Aleksandra Sokolowska, a UKRI fellow at Imperial College London, has developed impressive new insight into the Martian subsurface. Computer simulations are her secret weapon in obtaining these trailblazing revelations. Sokolowska and her team joined forces with Imperial College’s Professor Gareth Collins to make an in-depth study of two new impact craters on Mars. Their mission was to shed light on the geological enigmas hidden beneath the planet’s surface. Their study, titled “The Link Between Subsurface Rheology and Ejecta Mobility: The Case of Small New Impacts on Mars,” was recently published in the Journal of Geophysical Research: Planets.
This study continues that research to help close the gap between simulation outputs and observed ground truth, by examining rock produced by real-life craters. NASA’s High-Resolution Imaging Science Experiment (HiRISE) instrument captured images of these fresh impact craters, providing essential information for the team’s study. The discoveries have far-reaching implications, both for how we comprehend Mars and as lessons learned for future interplanetary exploration.

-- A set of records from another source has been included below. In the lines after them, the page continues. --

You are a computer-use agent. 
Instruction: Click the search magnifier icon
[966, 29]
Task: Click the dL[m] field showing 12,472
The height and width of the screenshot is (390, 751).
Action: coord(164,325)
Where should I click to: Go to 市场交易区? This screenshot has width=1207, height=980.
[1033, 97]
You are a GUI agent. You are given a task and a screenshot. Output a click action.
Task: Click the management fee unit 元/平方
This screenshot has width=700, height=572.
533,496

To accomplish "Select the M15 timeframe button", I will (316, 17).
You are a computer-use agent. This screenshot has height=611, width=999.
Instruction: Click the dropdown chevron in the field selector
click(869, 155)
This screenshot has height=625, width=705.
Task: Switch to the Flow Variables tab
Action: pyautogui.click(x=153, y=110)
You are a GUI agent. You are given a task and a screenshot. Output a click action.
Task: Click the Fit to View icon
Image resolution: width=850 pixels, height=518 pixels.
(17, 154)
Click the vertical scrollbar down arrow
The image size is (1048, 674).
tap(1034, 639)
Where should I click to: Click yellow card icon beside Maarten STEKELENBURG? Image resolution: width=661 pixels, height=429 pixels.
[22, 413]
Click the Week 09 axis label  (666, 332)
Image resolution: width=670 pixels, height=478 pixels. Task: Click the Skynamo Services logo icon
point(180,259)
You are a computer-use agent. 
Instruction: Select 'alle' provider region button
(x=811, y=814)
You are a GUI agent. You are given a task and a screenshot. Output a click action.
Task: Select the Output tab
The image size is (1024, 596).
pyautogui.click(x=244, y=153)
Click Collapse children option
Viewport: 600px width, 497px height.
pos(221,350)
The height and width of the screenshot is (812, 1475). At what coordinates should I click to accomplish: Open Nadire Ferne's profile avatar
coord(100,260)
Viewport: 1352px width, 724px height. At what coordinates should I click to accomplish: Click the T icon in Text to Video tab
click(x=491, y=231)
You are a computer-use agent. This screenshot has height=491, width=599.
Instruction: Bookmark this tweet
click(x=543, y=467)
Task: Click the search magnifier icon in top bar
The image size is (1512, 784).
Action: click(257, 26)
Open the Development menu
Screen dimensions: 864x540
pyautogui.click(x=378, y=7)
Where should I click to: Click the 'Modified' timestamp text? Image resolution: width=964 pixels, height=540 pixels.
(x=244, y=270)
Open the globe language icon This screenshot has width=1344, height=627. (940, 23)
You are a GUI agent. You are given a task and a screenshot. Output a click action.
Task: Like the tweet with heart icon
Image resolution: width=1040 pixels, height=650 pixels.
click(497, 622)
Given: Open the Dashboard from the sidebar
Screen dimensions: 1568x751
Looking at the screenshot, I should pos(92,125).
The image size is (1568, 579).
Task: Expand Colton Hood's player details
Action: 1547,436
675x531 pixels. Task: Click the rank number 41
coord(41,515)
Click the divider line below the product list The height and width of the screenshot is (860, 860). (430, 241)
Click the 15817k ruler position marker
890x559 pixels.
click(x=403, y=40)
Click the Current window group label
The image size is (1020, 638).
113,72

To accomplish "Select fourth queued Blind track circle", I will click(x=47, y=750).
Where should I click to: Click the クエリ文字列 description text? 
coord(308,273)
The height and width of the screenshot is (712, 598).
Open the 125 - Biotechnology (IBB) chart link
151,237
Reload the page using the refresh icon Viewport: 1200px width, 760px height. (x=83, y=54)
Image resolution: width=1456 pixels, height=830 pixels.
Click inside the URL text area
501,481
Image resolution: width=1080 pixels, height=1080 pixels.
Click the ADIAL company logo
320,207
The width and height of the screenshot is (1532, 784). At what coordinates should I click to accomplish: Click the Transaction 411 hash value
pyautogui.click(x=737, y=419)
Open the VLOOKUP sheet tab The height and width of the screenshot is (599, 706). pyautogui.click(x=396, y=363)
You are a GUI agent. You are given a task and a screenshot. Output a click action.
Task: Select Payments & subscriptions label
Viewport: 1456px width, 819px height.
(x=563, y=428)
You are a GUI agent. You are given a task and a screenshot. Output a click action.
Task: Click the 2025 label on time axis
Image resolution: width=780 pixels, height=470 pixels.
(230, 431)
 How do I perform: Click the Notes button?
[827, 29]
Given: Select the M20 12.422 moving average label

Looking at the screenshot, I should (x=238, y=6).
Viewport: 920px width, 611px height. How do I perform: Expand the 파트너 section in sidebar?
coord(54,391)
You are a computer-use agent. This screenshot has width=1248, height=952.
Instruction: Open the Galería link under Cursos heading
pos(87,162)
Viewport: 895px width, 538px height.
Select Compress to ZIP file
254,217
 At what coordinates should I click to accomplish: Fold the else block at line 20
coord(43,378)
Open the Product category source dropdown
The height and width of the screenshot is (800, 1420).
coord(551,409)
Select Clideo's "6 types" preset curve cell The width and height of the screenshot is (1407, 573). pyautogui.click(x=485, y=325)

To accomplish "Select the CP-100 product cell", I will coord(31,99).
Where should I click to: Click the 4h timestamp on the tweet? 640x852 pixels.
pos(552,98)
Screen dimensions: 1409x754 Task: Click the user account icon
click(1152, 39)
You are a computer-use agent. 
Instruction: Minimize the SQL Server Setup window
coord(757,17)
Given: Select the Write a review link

Understanding the Research Focus
The main goal of Sokolowska’s research is to learn what’s under the surface of Mars. The study’s researchers focused on two high-energy impact craters. One on Earth rests on hard crystalline bedrock. The other holds frozen water below the surface. Their purpose was to illuminate the role subsurface rheology plays in determining ejecta mobility.
The team used computer simulations, which Collins co-developed, to study the impactor’s ejecta created by these impacts. This method allowed them to recreate the material’s performance during extreme conditions. As a result, they learned a lot about the physical properties of Martian soil and ice. This kind of knowledge will prove invaluable to the success of future missions focused on characterizing Mars’s geology and habitability.
The decision to use newly formed impact craters as our central theme was deliberate. When investigated, these craters tell us an ongoing story of recent geological activity and provide unrivaled access to study the dynamic state of Martian geology today. The coordinating research team realized that studying a controlled environment with differing subsurface conditions would provide rich learning opportunities. Such a maneuver would allow them to more easily identify the materials that constitute Mars’s crust.
Methodology and Findings
NASA’s HiRISE instrument
Sokolowska and her colleagues used data from NASA’s High Resolution Imaging Science Experiment (HiRISE) camera to map the distributions and layering of impact deposits. That data was used as a base for their computer models and show the ability to compare simulated results with observed reality. With ground truth from these images, the team was able to confirm their findings and continue calibrating their models.
What stood out most from their study was the clear dichotomy between the two craters. The crater that overlies solid bedrock had a noticeably different ejecta pattern than the crater with subsurface ice. This difference gave very useful context for understanding how subsurface conditions can impact the mobility of ejecta during an impact event.
The research underscored just how important it is to understand subsurface rheology. This study addresses an essential aspect—how materials deform under stress—which is critical for deciphering Martian geologic processes. Sokolowska and her colleagues have begun to link rheological behavior with ejecta mobility. This remarkable connection provides new opportunities for understanding Mars’s geological history and its capacity to sustain life.
Implications for Future Research
Sokolowska’s findings have serious implications that extend far beyond the ivory tower. Beyond scientific discovery, they are critical for informing and enabling future human exploration efforts to Mars. As space agencies prepare for manned missions and more sophisticated robotic explorations, understanding Martian geology becomes increasingly important.
As such, this study should prove highly beneficial to ongoing and future mission planning. It pinpoints regions that are geologically rich and warrant more exploration. By learning more about subsurface conditions, scientists can create the best possible strategy for using Martian resources. This means determining which critical water to extract and where to build the best habitats.
This study highlights the importance of interdisciplinary teamwork in planetary science. By combining expertise in computer simulations, geology, and imaging technology, Sokolowska and her team have demonstrated how innovative approaches can lead to richer understandings of planetary environments.